We have covered several oxidants that use a multi-valent atom (Cr, Cl, S, or I) as their active species, going from a higher oxidation state before the oxidation to a lower oxidation state after oxidizing the alcohol. Draw the structure of the following atoms, before and after the oxidation of an alcohol to a ketone or aldehyde. How many bonds to oxygen does each atom have before and after the oxidation? (a) the Cr in chromic acid
(b) the Cl in sodium hypochlorite
(c) the S in the Swern oxidation
(d) the I in the DMP reagent
(e) the carbinol C in the alcohol that is oxidized
First, consider the chromium in chromic acid.
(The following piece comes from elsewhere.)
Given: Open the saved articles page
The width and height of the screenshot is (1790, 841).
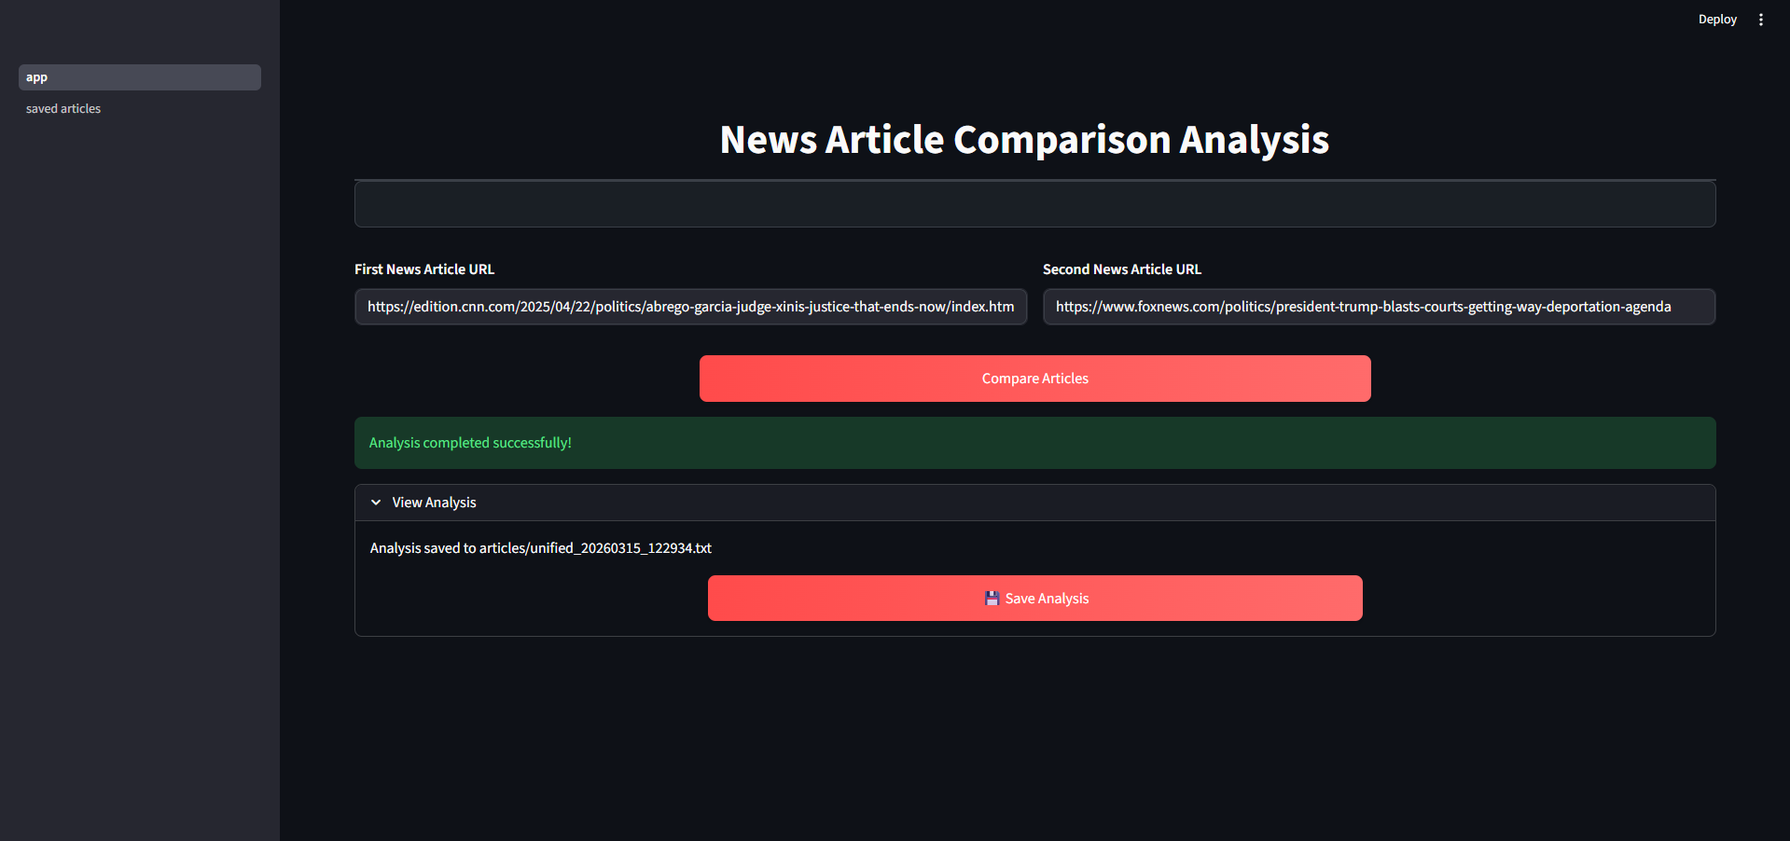Looking at the screenshot, I should tap(63, 109).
Chromium begins with four oxygen substituents and, after the oxidation, has only three oxygen substituents.
Secondly, consider the chlorine in sodium hypochlorite.
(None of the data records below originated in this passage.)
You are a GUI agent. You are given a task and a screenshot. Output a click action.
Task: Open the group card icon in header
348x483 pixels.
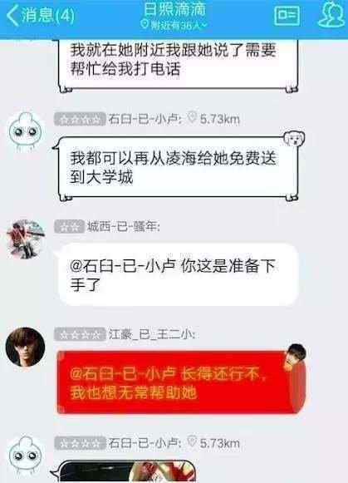coord(287,15)

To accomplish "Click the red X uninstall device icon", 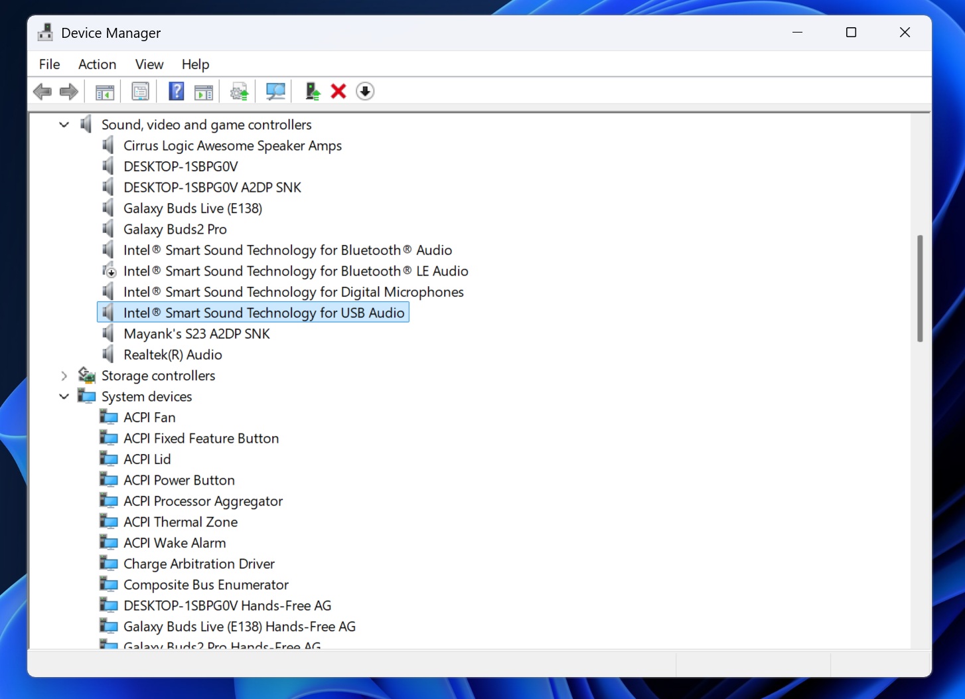I will click(x=338, y=92).
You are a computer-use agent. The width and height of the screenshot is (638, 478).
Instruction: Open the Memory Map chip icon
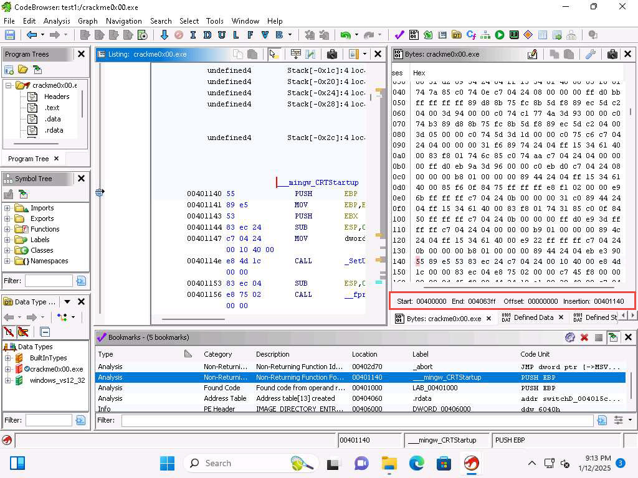pos(514,35)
The chlorine atom starts with one oxygen bound to it and, after the oxidation, has no oxygen substituents.
Thirdly, consider the sulfur atom from the Swern oxidation. This oxidation uses dimethyl sulfoxide and forms dimethyl sulfide as a by-product.
The sulfur starts with one oxygen substituent and the product has no oxygens.
Consider the iodine atom in the DMP reagent. This reagent is used to oxidize primary alcohols to aldehydes and secondary alcohols to ketones.
The iodine atom begins the reaction with four bonds to oxygen and after the oxidation, it has only two bonds to oxygen atoms.
Finally, consider the carbon atom in the carbinols that are oxidized.
The carbon atom begins with one bond to oxygen. It ends up with two bonds to oxygen (and one less bond to hydrogen). This is one way of defining an organic oxidation, using a carbon-oxygen bond to replace a carbon-hydrogen bond.